*TEXT*:
# # # # #

It is never an easy decision to move an elderly family member into a nursing home. Unfortunately as they age, many people are left unable to care for themselves. While some families have the ability, support and finances to take care of the elderly during their final years, not all families do, and for older folks who need 24-hour care, a nursing home is one place they may end up.

While many nursing homes in the United States offer competent satisfactory service to their residents, or patients, all too often we hear stories of mistreatment or neglect at nursing homes, often leading to catastrophic results, or even death. This is often compounded by the fact that the elderly are inherently more fragile physically, and more vulnerable to illnesses or disease as their bodies age, deteriorate, and ultimately breakdown.

This is often a primary concern for family members who have decided to put their loved ones in the trusted arms of a nursing home facility. But is trust alone enough to prevent an accident, malpractice, or neglect?

A Minnesota state work group is advising their state's legislature to consider the regulation of cameras or "granny cams." Like a "nanny cam," a camera located in a home to monitor the actions and care of nannies take care of young children, a granny cam would enable family and loved ones to monitor the treatment and well-being of their relative at the nursing home. This could give them peace of mind, and holding nursing homes accountable with video evidence in the event of negligence, medical malpractice or mistreatment.

# # # # #

*TASKS TO PERFORM*:
- A) Translate this sentence from the nursing home text into Spanish: "It is never an easy decision to move an elderly family member into a nursing home."
- B) From the nursing home text, return the passage starting at "It is never" and ending at "may end up.", copied with no changes.
The material that comes after the nursing home text isn't needed for anything here.

*SOURCE DATA*:

# # # # #

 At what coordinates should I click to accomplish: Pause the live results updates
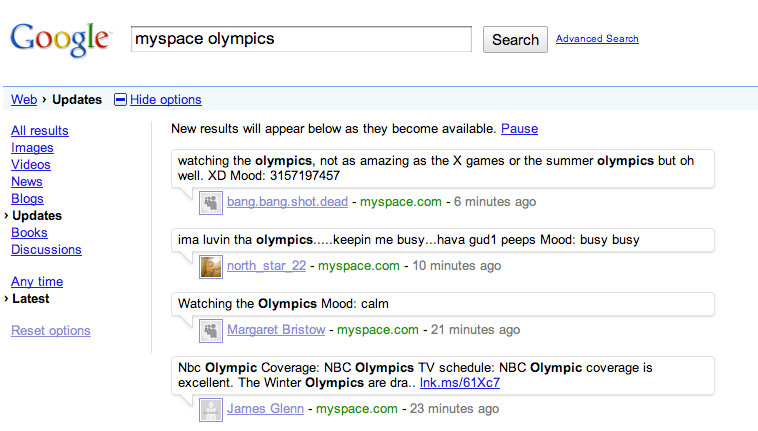(519, 129)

# # # # #

*EXPECTED RESPONSES*:
- A) Nunca es una decisión fácil trasladar a un familiar de edad avanzada a una residencia de ancianos.

- B)
It is never an easy decision to move an elderly family member into a nursing home. Unfortunately as they age, many people are left unable to care for themselves. While some families have the ability, support and finances to take care of the elderly during their final years, not all families do, and for older folks who need 24-hour care, a nursing home is one place they may end up.